Just order it off of Amazon (see link below). Steve, are you thinking that an intake leak could have been a contributing factor/cause of your "white tornado" and sundry fuel/carb issues from last year?:confused: Or did you somehow sprout a nice new oil leak while the car just sat in the garage?
https://www.amazon.com/Genuine-Ford-.../dp/B000NUD02W

steve meltzer 01-23-2018 07:37 AM

Thanx again, Large Arbor....think i'll go thata way. s

steve meltzer 01-23-2018 07:42 AM

Hi Patrick, you're comments have always been so helpful...I think the "white tornado" is gone, but the oil leak has been there for several years. I believe they are unrelated, and I thought I had it all done with this most recent intake manifold gasket R&R. Wrong!
(thanx for the Amazon link....Jeff Bezos and I should be on a first name basis by now...that an eBay are the way I shop...except for clothes, which I try to buy about once a decade at Costco) s

blykins 01-23-2018 07:43 AM

Now hold on a minute guys....

Call Edelbrock back and ask the guy on the line how many FE's he's built....

For crying out loud.

So if your engine has previously been running with intake gaskets and now you leave them out, think about what that does to: 1. Port alignment 2. Valve cover flanges. 3. China wall gaps. By removing the gaskets, you're dropping the intake down by about .060". That changes a lot of stuff.

You can't just leave gaskets out without taking a close look at everything. And to add to that, there's not one single FE that I've built in the past 12 years that hasn't had an intake gasket on it. The FE is the only engine where the intake ports have the opportunity to be submerged in oil while running. You absolutely need every protection possible against this and trying to goop up the flanges in order to make it seal is only a band-aid.

steve meltzer 01-23-2018 08:14 AM

OK, Mr. Lykins (et al) take me through the steps you do to replace the gasket...

1) Clean the day lights out of all three surfaces

2) do you apply the gasket to the heads as a separate step from the rest? I did, and after setting the gasket on the head with rtv, laid the intake manifold down on it to hold it in place X 24 hrs (i'm not in a big hurry...no time crunch)

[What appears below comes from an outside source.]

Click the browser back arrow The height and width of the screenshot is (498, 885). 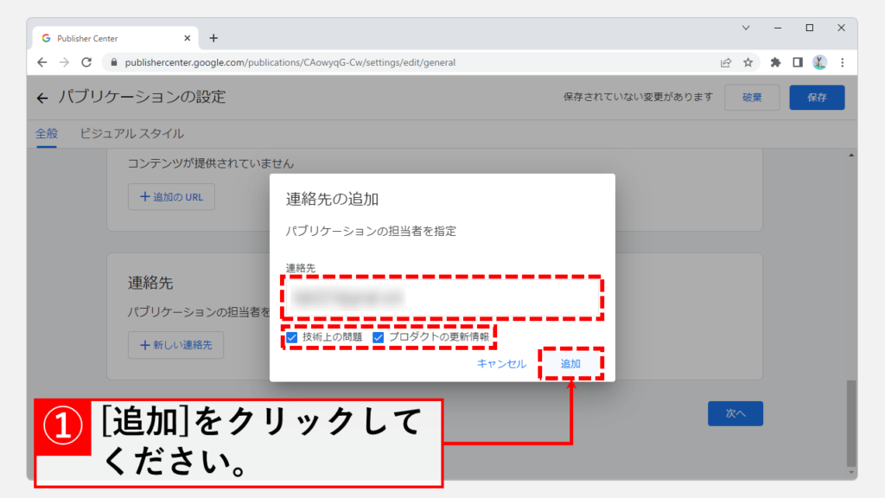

3) came back some time later, may have been a few days, and put rtv on the intake side of the already applied gasket, put "The Right Stuff" across the front and back...no gasket there.

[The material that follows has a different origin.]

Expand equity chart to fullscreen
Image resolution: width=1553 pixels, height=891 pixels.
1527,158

4) Had a friend to help me carefully set the intake down nice and square, and carefully torqued to about 32 foot-lbs...slowly in probaby 4 rounds of 'cross the intake pattern.

5) Pat myself on the ass for being so ^^&$%()*$@ smart, buttoned it up and then observe the leak from where I f'd up

thanx steve

blykins 01-23-2018 08:30 AM

You seem to have done everything correctly.

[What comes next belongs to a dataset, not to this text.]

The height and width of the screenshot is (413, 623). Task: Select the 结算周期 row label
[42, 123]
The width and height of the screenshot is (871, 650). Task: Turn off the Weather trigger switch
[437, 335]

I would make sure the intake is not out as far as angle/flatness/etc.

I would also switch to another sealant, as I have had the Right Stuff become porous and leak exactly the way that you're seeing, except in the front. I used to use the Right Stuff until it did that to me....then never again.

Also, make sure you force the sealant into the crotch of that area. I always aim my caulking gun into that area and squeeze the trigger to make sure silicone goes as far as it can into it. If there's any little hole there whatsoever, oil will find it.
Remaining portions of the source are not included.